Next year, San Francisco's light-rail vehicles (LRVs) will receive their first major upgrade since the 1990s. Beginning this fall, SFMTA will begin accepting delivery of new LRVs with sleek exteriors and revised seating configurations, which will begin serving passengers on SFMTA's six streetcar routes in summer 2017. The 215 new vehicles will be manufactured by Siemens in Sacramento under a $1.2 billion contract.
The design in the center will be deployed on the new cars. (Photo: via Siemens)
Siemens is already fabricating the new cars, the first two of which will be delivered before the end of the year. After that, "the first 64 cars will be added to the current fleet," said SFMTA spokesperson Paul Rose. "This will allow us to have more cars in service and run three-car shuttles."
"The prototypes should be here by the end of this year," Rose added. "After testing, the first new cars should be in service by summer of 2017." The new LRVs will be able to run on all six Metro lines, he added.
Today, SFMTA has 155 LRVs in service; in September 2014, the Board of Supervisors acted on the SFMTA's recommendation to purchase the new vehicles to replace and expand its fleet. Initially, the City agreed to buy 175 new cars, but it later exercised an option to order 40 more. The original plan was to have the first new cars up and running by the end of 2016, but as always, there have been delays.
To gather rider input on the new vehicle designs and configurations, the SFMTA surveyed customers across the city in 2014. Heavy LRV ridership in the western neighborhoods impacted the results; of the 8,755 people who participated in the survey, 33 percent were regular riders of the N-Judah, the busiest of the six LRV lines.
SFMTA staff recommended this design for the new cars. (Photo: SFMTA)

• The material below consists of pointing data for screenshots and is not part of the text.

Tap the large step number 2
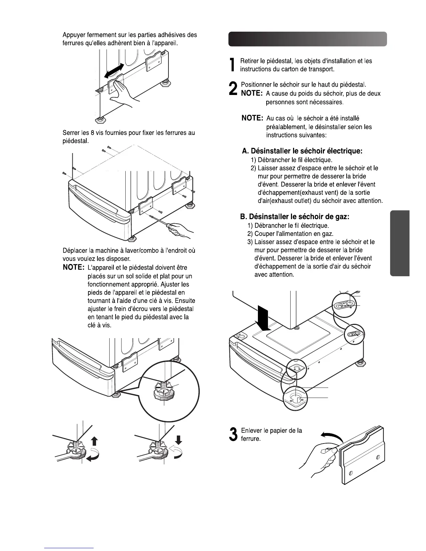(x=234, y=89)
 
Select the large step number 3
(x=233, y=434)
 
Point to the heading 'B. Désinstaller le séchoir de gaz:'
(x=294, y=217)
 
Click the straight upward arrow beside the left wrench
(x=94, y=441)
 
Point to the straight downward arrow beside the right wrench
(x=179, y=440)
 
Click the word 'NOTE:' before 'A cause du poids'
(x=252, y=94)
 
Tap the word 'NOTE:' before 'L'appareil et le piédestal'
(x=74, y=268)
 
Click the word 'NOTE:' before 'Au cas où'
(x=252, y=118)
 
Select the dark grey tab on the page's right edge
(x=400, y=243)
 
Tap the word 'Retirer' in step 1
(x=250, y=61)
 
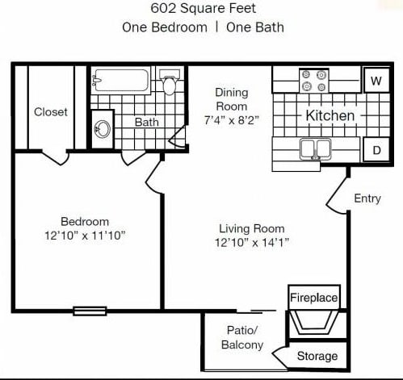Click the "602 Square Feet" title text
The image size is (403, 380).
click(203, 10)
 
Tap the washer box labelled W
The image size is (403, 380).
click(376, 81)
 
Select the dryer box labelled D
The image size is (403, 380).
click(376, 149)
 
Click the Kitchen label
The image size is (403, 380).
click(330, 115)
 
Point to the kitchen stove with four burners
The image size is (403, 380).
click(314, 81)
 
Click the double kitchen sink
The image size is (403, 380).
click(314, 148)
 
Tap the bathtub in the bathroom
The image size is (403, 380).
click(121, 80)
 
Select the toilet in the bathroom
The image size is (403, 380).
click(170, 83)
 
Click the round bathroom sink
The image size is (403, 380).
click(103, 129)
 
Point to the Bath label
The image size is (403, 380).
click(146, 123)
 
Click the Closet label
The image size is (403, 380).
click(51, 112)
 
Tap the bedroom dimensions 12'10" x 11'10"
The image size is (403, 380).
click(85, 236)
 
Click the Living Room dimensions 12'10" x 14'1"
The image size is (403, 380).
click(252, 242)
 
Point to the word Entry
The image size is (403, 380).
click(367, 198)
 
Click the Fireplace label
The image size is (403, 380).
click(314, 298)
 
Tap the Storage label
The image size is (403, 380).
click(317, 356)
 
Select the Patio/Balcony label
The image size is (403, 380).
click(242, 338)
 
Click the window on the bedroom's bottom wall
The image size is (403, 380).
click(90, 310)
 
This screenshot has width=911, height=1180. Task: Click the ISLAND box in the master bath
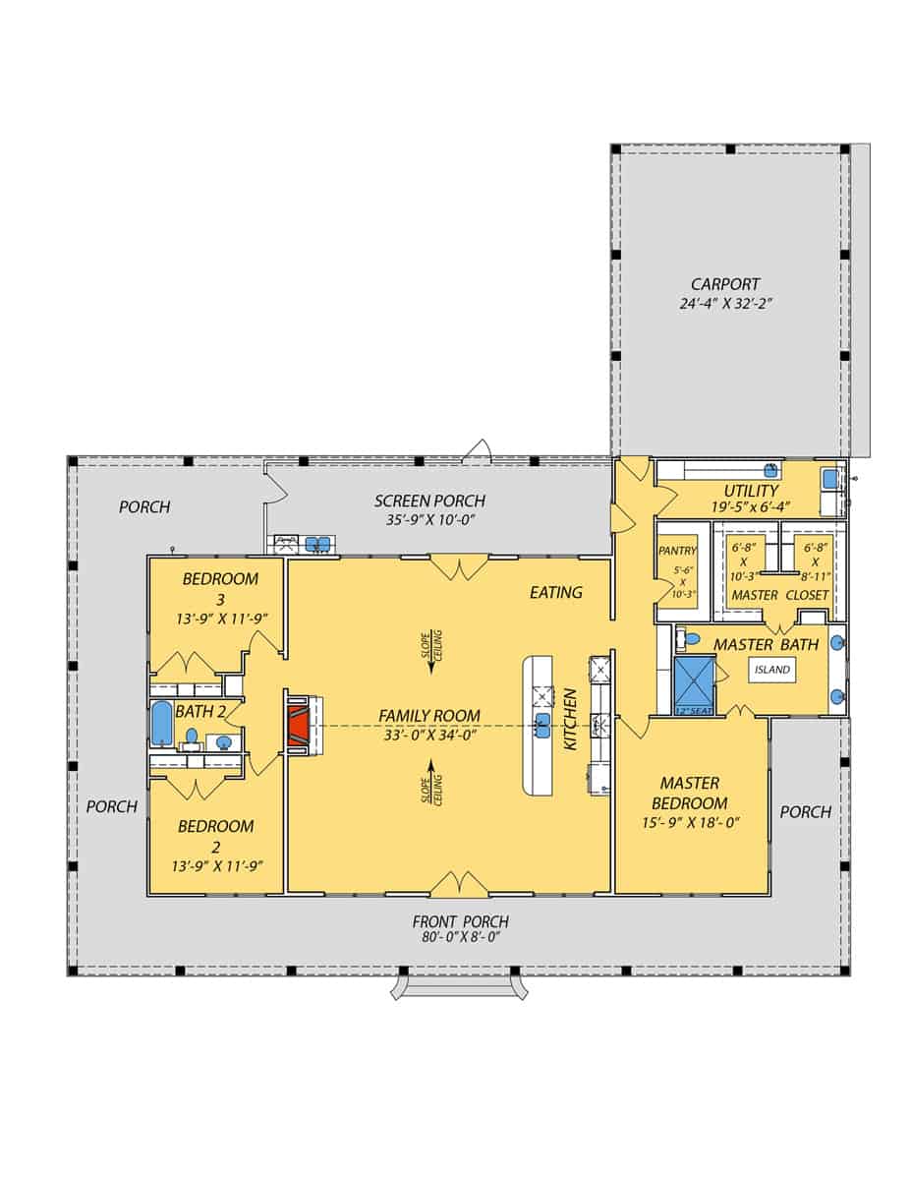point(772,670)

In the survey, passengers in the western neighborhoods expressed a strong preference for transverse seating, where back-to-back seats face the front and rear of the vehicle. But a majority of riders (54 percent) said they preferred longitudinal seating, in which seats face into the vehicle, creating wider aisles.
SFMTA staff recommended longitudinal seating as well, "both to ensure future capacity for growing ridership and to allow for the possibility of a future policy decision about bicycles." Longitudinal seating was also the top choice for advocates for people with disabilities, so that's what Muni chose. "All new trains will use longitudinal seating," said Rose.
The new longitudinal seating will create more standing room. (Photo: SFMTA)
Even for those who don't prefer a longitudinal layout, the design offers some aspects that will make for a more comfortable ride. A November 2014 report by John Haley, SFMTA's director of transit, asserts that "longitudinal seating means a lighter car, primarily due to less steel that will allow us to achieve our target weight." Lighter cars reduce track wear and vibration, making for a more energy-efficient and comfortable ride.
Haley added that cars with longitudinal seating will be easier to clean and maintain, and could allow for bicycles to be brought onboard Muni trains in the future. "This design allows us to work with the key stakeholders to consider actions necessary to re-evaluate our current practice of restricting bicycles to folding models," he wrote.